Structure-based design and synthesis of a novel long-chain 4′′-alkyl ether derivative of EGCG as potent EGFR inhibitor: in vitro and in silico studies†

Herein, we report the discovery of a novel long-chain ether derivative of (−)-epigallocatechin-3-gallate (EGCG), a major green tea polyphenol as a potent EGFR inhibitor. A series of 4′′-alkyl EGCG derivatives have been synthesized via regio-selectively alkylating the 4′′ hydroxyl group in the D-ring of EGCG and tested for their antiproliferative activities against high (A431), moderate (HeLa), and low (MCF-7) EGFR-expressing cancer cell lines. The most potent compound, 4′′-C ₁₄ EGCG showed the lowest IC ₅₀ values across all the tested cell lines. 4′′-C ₁₄ EGCG was also found to be significantly more stable than EGCG under physiological conditions (PBS at pH 7.4). Further western blot analysis and imaging data revealed that 4′′-C ₁₄ EGCG induced cell death in A431 cells with shrunken nuclei, nuclear fragmentation, membrane blebbing, and increased population of apoptotic cells where BAX upregulation and BCL _XL downregulation were observed. In addition, autophosphorylation of EGFR and its downstream signalling proteins Akt and ERK were markedly inhibited by 4′′-C ₁₄ EGCG. MD simulation and the MM/PBSA analysis disclosed the binding mode of 4′′-C ₁₄ EGCG in the ATP-binding site of EGFR kinase domain.

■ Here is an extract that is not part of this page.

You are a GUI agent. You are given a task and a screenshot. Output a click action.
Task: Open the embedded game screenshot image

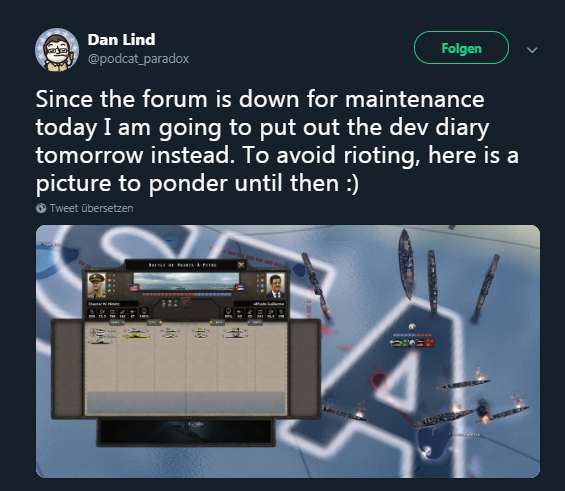click(288, 352)
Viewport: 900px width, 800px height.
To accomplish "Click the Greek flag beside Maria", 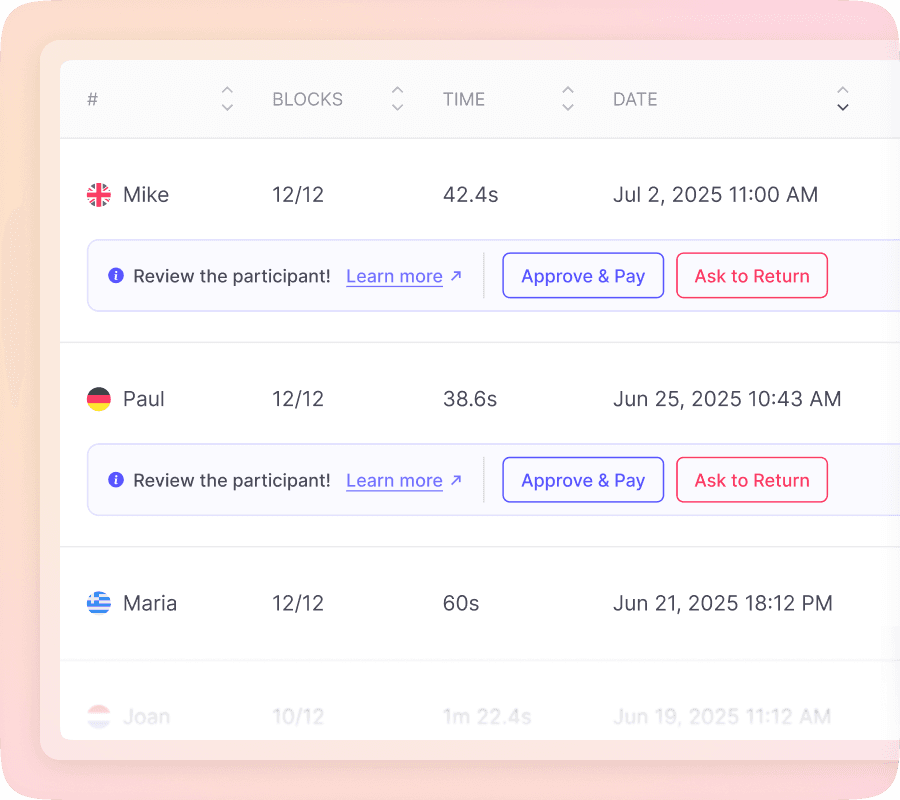I will click(98, 603).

Taken together, our findings demonstrate that 4′′-C ₁₄ EGCG can act as a promising potent EGFR inhibitor with enhanced stability.

Among the synthesized 4′′-alkyl EGCG derivatives, 4′′-C ₁₄ EGCG inhibited EGF stimulated phosphorylation of EGFR and its downstream signaling pathways, ERK and Akt. 4′′-C ₁₄ EGCG showed significantly improved stability than EGCG and induced apoptosis.